Küresel emisyonların yüzde 75’inden sorumlu G20 ülkelerinin iklim değişikliğiyle mücadelede daha iddialı hedefler belirlemesine ve fosil yakıt finansmanını sonlandırmasına ihtiyaç duyuluyor.
G20 ülkelerinde faaliyet gösteren 14 düşünce ve sivil toplum kuruluşunca hazırlanan 2020 İklim Şeffaflığı Raporu’na göre, G20 ülkelerinin iklim değişikliğini önlemeye yönelik mevcut politikaları yetersiz kalıyor.
Dünyanın en büyük ekonomilerinin yeni tip koronavirüs salgınıyla mücadele kapsamında hazırladığı ekonomik toparlanma paketlerinin önemli bir kısmı, iklim kriterlerini gözetmeyen fosil yakıt sektörüne aktarılırken, bu durum gelecek 10 yılda oluşabilecek yenilenebilir enerji fırsatlarını riske atıyor.
G20 ülkeleri ulusal petrol, kömür veya doğal gaz sektörlerine finansal destek sağlarken, 14 ülke herhangi bir iklim kriterine bağlı olmaksızın ulusal havayolu şirketlerini salgının ekonomik zararından kurtarmayı tercih ediyor.
G20 ülkelerinin yalnızca dördünün fosil yakıt veya emisyon yoğunluğu yüksek diğer endüstrilere sağlanan finansmana göre yeşil enerji sektörlerine daha fazla kaynak sağlıyor.

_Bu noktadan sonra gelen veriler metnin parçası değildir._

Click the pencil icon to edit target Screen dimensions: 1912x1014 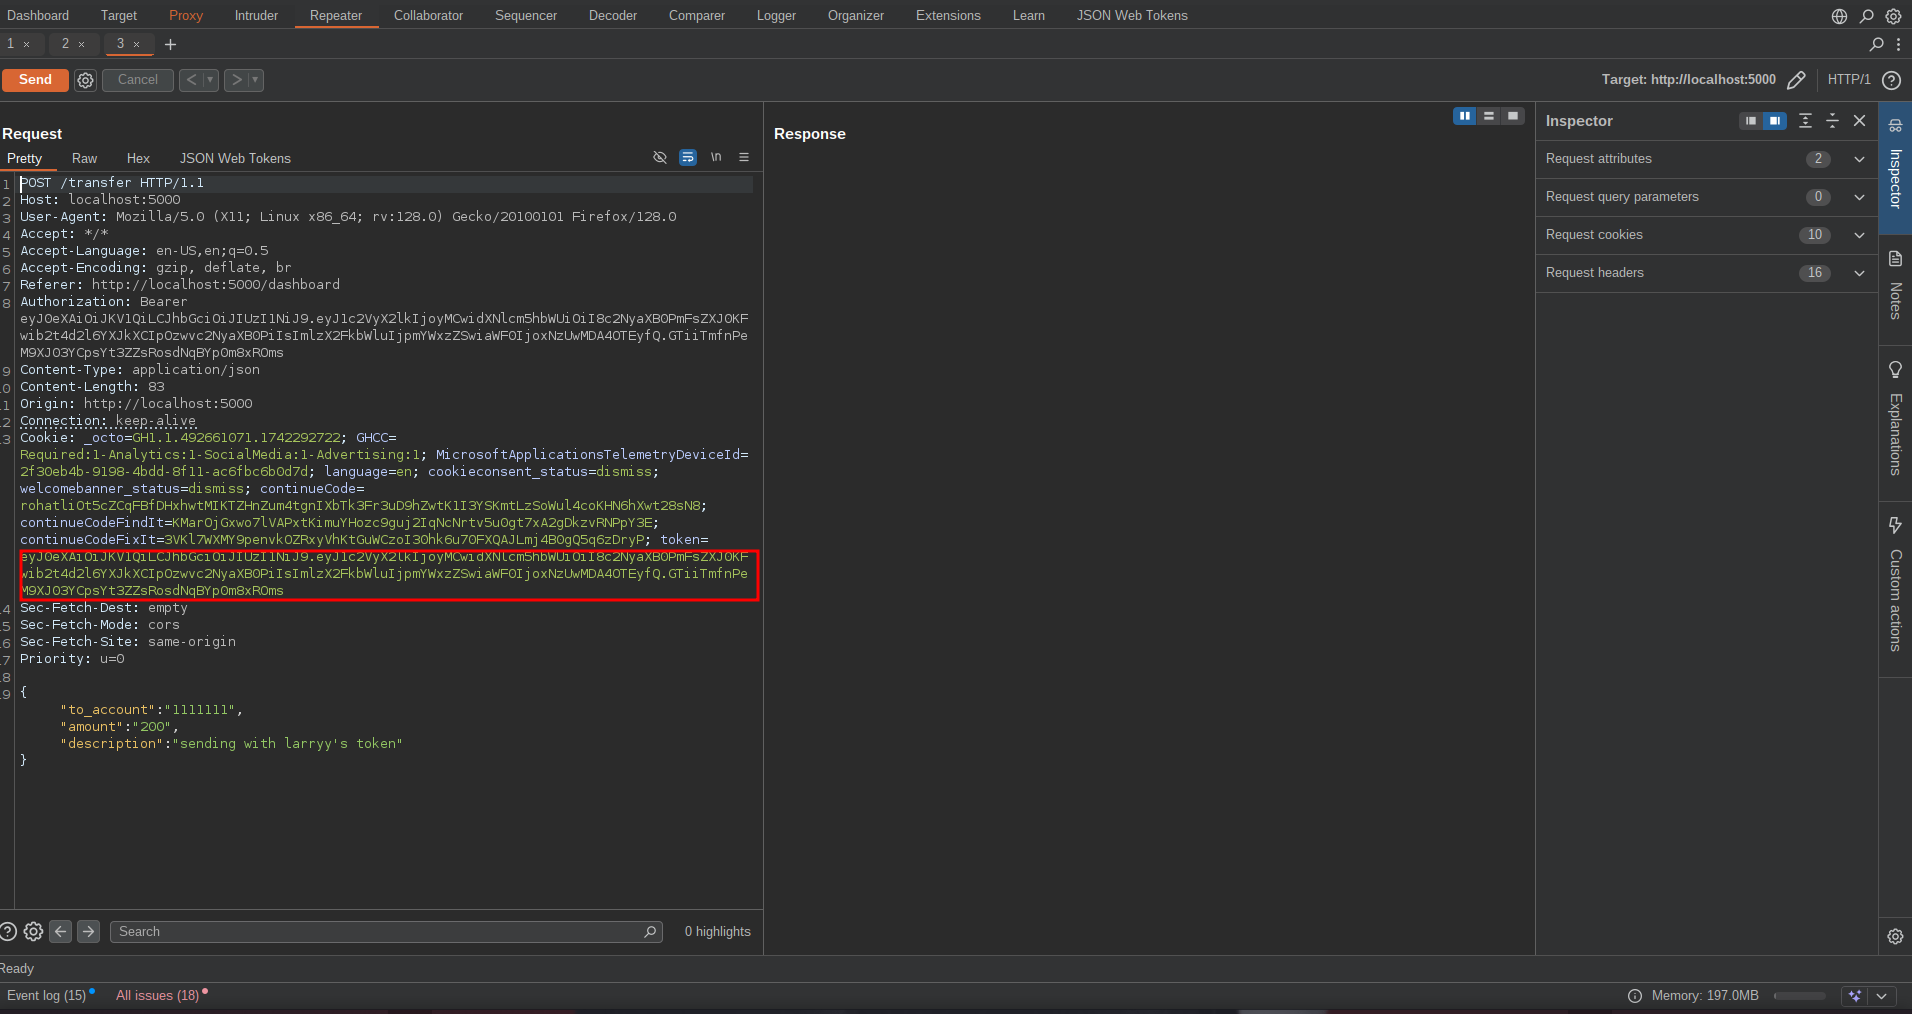1796,80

G20 ülkelerinde enerji sektöründen kaynaklanan karbon emisyonları iklim politikalarının etkisiyle geçen yıl yüzde 0,1 düşüş yaşarken, emisyonların salgının yayılmasını önlemek amacıyla alınan tedbirlere bağlı olarak bu yıl yüzde 7,5 azalacağı öngörülüyor. G20 ülkeleri, küresel sera gazı emisyonlarının yüzde 75’ini oluşturuyor.
Suudi Arabistan ve Rusya hariç 18 G20 ülkesi yeşil endüstrilere belli miktarda finansman sağlıyor. Buna karşılık, 10 G20 ülkesi doğal gaz, 10 G20 ülkesi ise yerli kömüre kaynak aktarırken, dokuz ülke ise petrol sektörünü finansal olarak destekliyor.

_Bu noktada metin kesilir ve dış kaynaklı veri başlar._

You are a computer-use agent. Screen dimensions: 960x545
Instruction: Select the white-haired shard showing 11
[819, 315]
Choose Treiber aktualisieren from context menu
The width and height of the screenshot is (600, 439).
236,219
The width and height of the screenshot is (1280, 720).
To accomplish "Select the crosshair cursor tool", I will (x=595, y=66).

G20 ülkelerinden yedisi otomobil endüstrisine iklim ve çevre kriterlerine uyma koşulu olmadan destek veriyor.
İklim değişikliğine yönelik kırılganlık riski artıyor
Rapora göre, G20 ülkelerinde 1999-2019 yıllarında iklim değişikliğinden kaynaklı aşırı hava olayları nedeniyle yaklaşık 220 bin can kaybı ve 2,6 trilyon dolar maddi kayıp yaşandı.
Küresel ısınmanın 1,5 dereceyi aşması durumunda Avustralya, Brezilya, Fransa, Türkiye, Hindistan, Endonezya, İtalya, Meksika, Suudi Arabistan ve Güney Afrika, dünya geneliyle kıyaslandığında iklim değişikliğinin etkilerine daha fazla maruz kalma riski taşıyor.
Öte yandan, G20 ülkeleri arasında Suudi Arabistan hariç 19 ülkenin iklim değişikliğine uyum planları bulunmasına rağmen, bu ülkeler uygulamada iklim değişikliğiyle mücadelede önemli bir ilerleme kaydetmiyor.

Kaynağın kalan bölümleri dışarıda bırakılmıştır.